If National Park rangers close a trail, they are not trying to ruin your vacation no matter how much mom complains. *Ahem!* The trail is closed for a reason.
Case in point. There was grizzly bear activity noted in an area we wanted to hike one day during our stay at Glacier National Park. Whenever grizzlies are spotted at Glacier, rangers close the trails in that section. But rather than listen to Mom cry in the van, Dad took the family to listen to a ranger talk about bears.
We did not see one in person. This|
grizzly pic is from google images.
Grizzly bears are more aggressive than black bears. Black bears climb trees. Grizzlies are too large and have long claws. They cannot climb trees. Grizzlies rely on their sheer mass to protect themselves and their cubs. Grizzlies can reach over 700 pounds. Black bear are only about 300 pounds.
We have seen black bear in Sequoia National Park in California when we were on a nature trail with a park ranger. A cub was off in the meadow. We couldn’t find the mama. The ranger immediately turned us around and we went back the way we came.
We’ve seen black bear here in New Jersey on the Appalachian Trail. What looked like a full-sized bear was tearing through a dead tree in search of insects not 30 feet from the trail. No way to turn around this time. My son and daughter and I were backpacking for a few days. We were miles and miles from either car we had parked by access points on the A.T.
I led the children off the trail giving the bear another ten yards’ distance. We made sure we could still see the Appalachian Trail markings so as not to get lost. Quietly and slowly, we moved through the forest, so as not to disturbed the bear’s feasting. Usually—and that’s a BIG usually—black bear will not attack unless they feel threatened. I would never want to meet a mama grizzly or any grizzly for that matter!
You’ll find an excellent and free black bear/grizzly bear identification booklet with photos on Montana State’s website. Scroll down to the bottom of the page and click on the “Bear Identification Tutorial” box.

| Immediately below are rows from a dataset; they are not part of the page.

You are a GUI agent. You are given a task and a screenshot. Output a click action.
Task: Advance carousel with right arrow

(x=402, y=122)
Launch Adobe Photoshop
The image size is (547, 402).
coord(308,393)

But back to our temporary trail closures at national parks. Trail maintenance is another reason trails may be closed. And many times you can’t see what’s wrong right at the beginning of the trail. Trees come down, trails wash away leaving no footing near cliffs. Deep snow closes trails. The danger of deep snow in spring or early summer is that snow next to the earth may melt first causing water to run underneath a top crust of snow. This weakens the snow crust, making it easier for hikers to step and break through the crust and become stuck. We’ve seen these “snow melt” ice crusts cutting across trails out west in the United States. It’s always best to avoid stepping on snow whenever possible once temperatures start to rise.